TASK REQUIREMENTS |
(1) Rewrite the DNA unwinding article from the words "The technique, which" through "Illinois at Urbana-Champaign.", replacing "principal investigator" with "lead researcher".
(2) Carry the DNA unwinding article forward from its last sentence.

CHAMPAIGN, Ill. -- Using an optical fluorescence microscope to monitor enzyme activity, researchers at three universities have solved a long-running mystery. It takes at least two proteins, working in an unstable tandem, to unzip two strands of DNA.
Their newly designed approach, which focuses on the activity of single molecules, also showed -- for the first time -- that if one protein falls away, the process stops. Unless another climbs aboard, DNA reverts to its zipped state.
The technique, which offers a new way to study activities of many other proteins in general, and the new findings that clarify how DNA unwinds, will be published Thursday (Oct. 10) in the journal Nature. The principal investigator of the research is Taekjip Ha, professor of physics at the University of Illinois at Urbana-Champaign.
"Our study is unique in that we were able to look at the activity of single molecules and correlate how many participate in the process when the DNA is being unzipped or not," Ha said. "The reason we like to study a molecule alone rather than a bunch of molecules together is because each is on its own time clock."

Saved entries:

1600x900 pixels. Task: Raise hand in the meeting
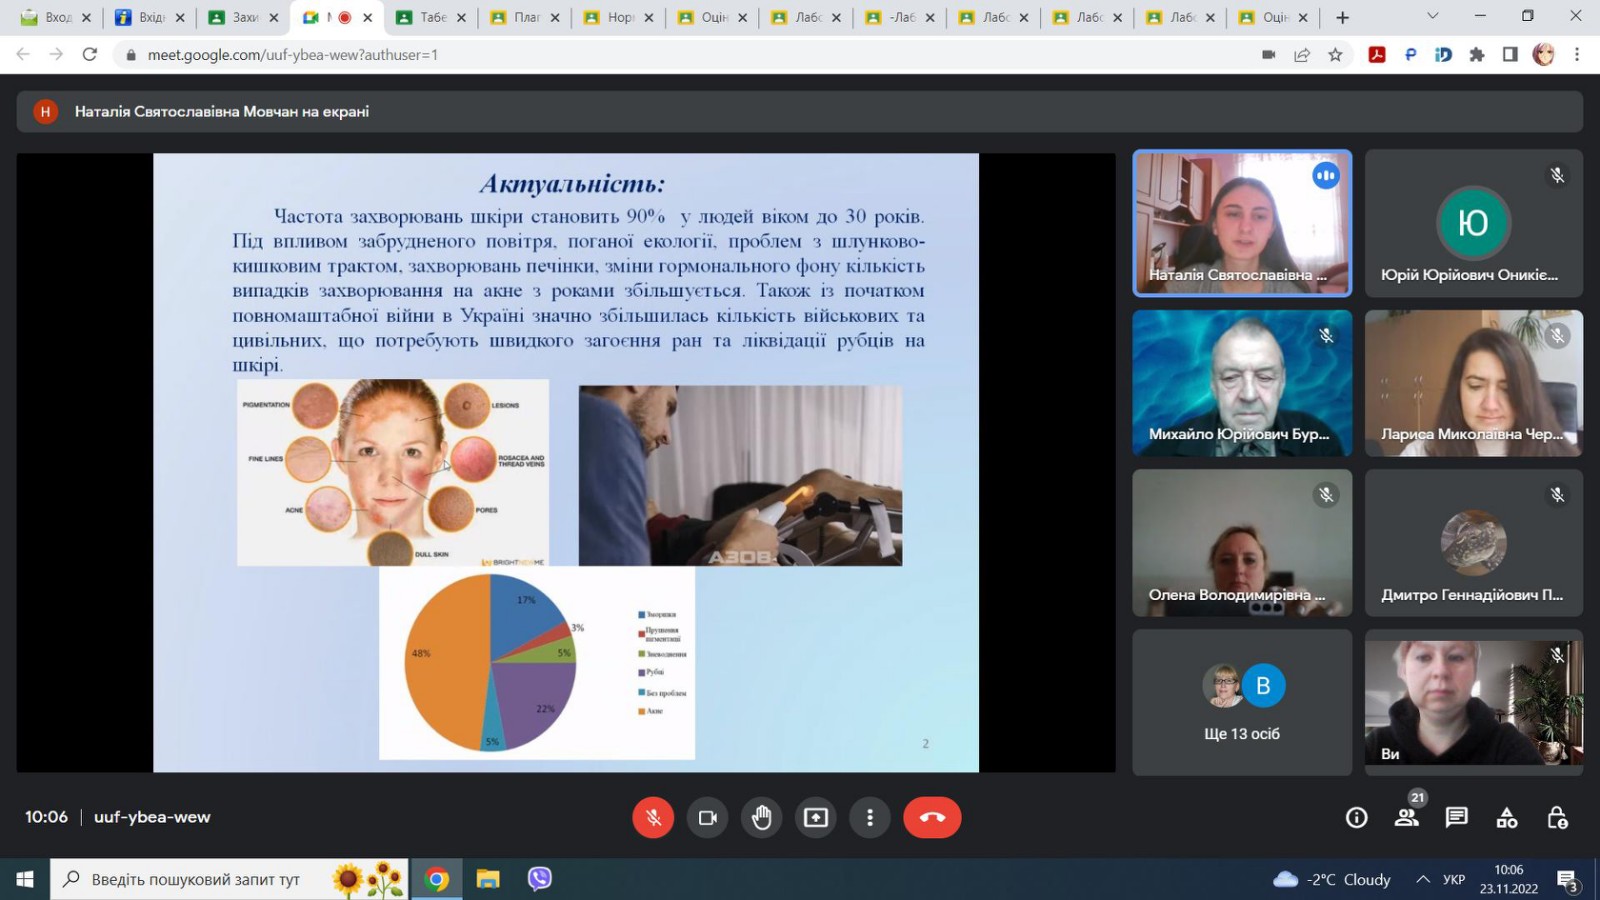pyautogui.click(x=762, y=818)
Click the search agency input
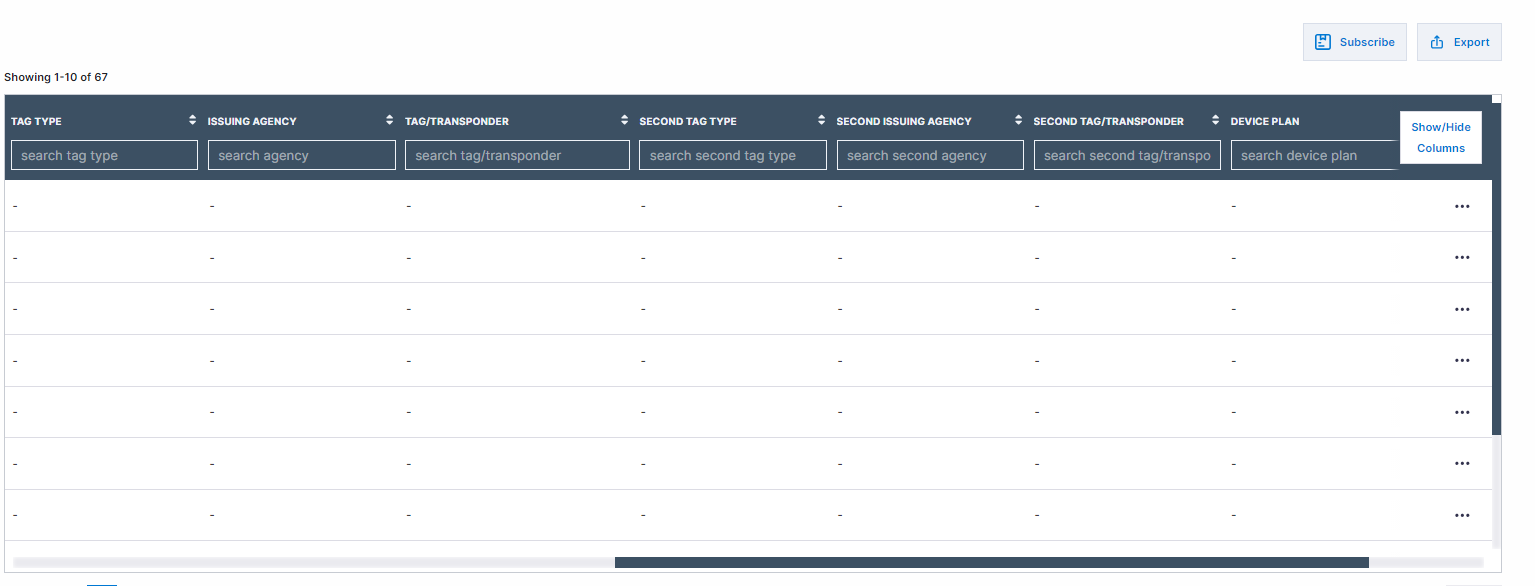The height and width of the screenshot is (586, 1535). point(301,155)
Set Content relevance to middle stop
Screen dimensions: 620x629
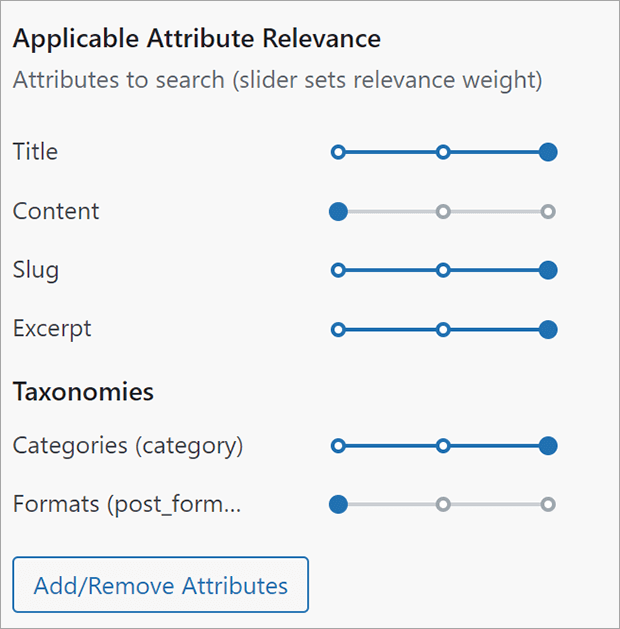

ANSWERS TO THE EXERCISES |
(1)
The technique, which offers a new way to study activities of many other proteins in general, and the new findings that clarify how DNA unwinds, will be published Thursday (Oct. 10) in the journal Nature. The lead researcher of the research is Taekjip Ha, professor of physics at the University of Illinois at Urbana-Champaign.

(2)
The findings involve a class of DNA motor proteins called helicases, which when defective are linked to genetic diseases such as Bloom syndrome, which carries an increased risk of cancer, and Werner syndrome (premature aging). Viruses, including the hepatitis C virus, import their own form of these proteins to infect their hosts.
Helicases separate strands of DNA. They travel along DNA highways, powered by ATP, a fuel molecule. For many years, scientists have argued whether it takes a single protein or multiple proteins to unzip DNA.
"The primary evidence for the ability of a single molecule to unzip DNA was based on the ability of the molecule as one monomer to move along a single strand," Ha said.
"This is true, but it had been extrapolated from that knowledge that this should be enough to move along and separate the two strands,Ó Ha said. "Our study shows that that is not true. A single helicase can move along the single-strand tail of a DNA, but once it hits the junction of the one-way and two-way streets, it cannot go any further. It will disassociate at the junction unless you have another coming in to bind to it."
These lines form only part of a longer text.